-- Assignment --
Using the entries below, show all lines with the string "beside".

*** Opening of Source data ***

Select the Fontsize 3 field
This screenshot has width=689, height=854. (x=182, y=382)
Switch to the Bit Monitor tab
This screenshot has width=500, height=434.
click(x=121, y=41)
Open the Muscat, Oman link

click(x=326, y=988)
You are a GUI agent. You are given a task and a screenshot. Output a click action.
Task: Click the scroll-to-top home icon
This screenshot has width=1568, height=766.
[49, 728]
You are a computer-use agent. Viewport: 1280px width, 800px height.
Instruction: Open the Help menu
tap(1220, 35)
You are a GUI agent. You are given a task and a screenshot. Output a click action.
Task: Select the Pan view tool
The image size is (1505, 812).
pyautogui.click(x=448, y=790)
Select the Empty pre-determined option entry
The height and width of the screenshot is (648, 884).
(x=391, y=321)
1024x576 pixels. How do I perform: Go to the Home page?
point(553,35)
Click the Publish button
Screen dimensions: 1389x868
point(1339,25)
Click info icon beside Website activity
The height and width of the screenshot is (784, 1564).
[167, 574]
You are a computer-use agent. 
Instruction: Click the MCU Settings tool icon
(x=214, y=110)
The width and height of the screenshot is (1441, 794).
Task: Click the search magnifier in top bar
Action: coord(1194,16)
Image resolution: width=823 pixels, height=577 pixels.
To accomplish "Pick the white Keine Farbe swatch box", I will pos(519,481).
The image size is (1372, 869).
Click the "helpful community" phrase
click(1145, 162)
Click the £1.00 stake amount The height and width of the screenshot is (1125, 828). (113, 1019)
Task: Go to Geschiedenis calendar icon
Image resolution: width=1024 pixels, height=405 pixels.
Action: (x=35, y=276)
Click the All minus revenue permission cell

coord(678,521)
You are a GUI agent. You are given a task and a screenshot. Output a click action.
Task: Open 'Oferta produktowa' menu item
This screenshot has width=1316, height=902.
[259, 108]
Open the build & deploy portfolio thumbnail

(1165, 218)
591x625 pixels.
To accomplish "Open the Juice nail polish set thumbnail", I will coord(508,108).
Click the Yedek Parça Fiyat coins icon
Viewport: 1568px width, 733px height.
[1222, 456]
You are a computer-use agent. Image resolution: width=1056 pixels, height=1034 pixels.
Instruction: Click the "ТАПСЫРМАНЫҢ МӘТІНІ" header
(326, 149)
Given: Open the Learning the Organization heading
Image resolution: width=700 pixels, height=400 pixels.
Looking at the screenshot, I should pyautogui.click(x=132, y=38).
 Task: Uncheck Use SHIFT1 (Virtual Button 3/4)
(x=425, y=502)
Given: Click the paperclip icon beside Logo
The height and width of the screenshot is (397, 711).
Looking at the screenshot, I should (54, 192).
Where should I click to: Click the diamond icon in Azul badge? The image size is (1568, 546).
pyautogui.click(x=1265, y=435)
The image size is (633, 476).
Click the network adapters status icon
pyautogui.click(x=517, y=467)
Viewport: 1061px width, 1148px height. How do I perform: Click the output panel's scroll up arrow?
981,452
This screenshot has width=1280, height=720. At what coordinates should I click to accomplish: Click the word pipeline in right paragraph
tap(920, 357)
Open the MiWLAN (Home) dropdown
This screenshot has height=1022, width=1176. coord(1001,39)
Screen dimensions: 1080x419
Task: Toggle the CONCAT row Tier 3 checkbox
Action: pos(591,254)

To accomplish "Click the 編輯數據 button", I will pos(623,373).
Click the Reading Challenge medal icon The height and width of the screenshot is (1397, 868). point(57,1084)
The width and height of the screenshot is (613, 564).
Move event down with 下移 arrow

*** Close of Source data ***

-- Response box --
Click info icon beside Website activity
Given: Click the paperclip icon beside Logo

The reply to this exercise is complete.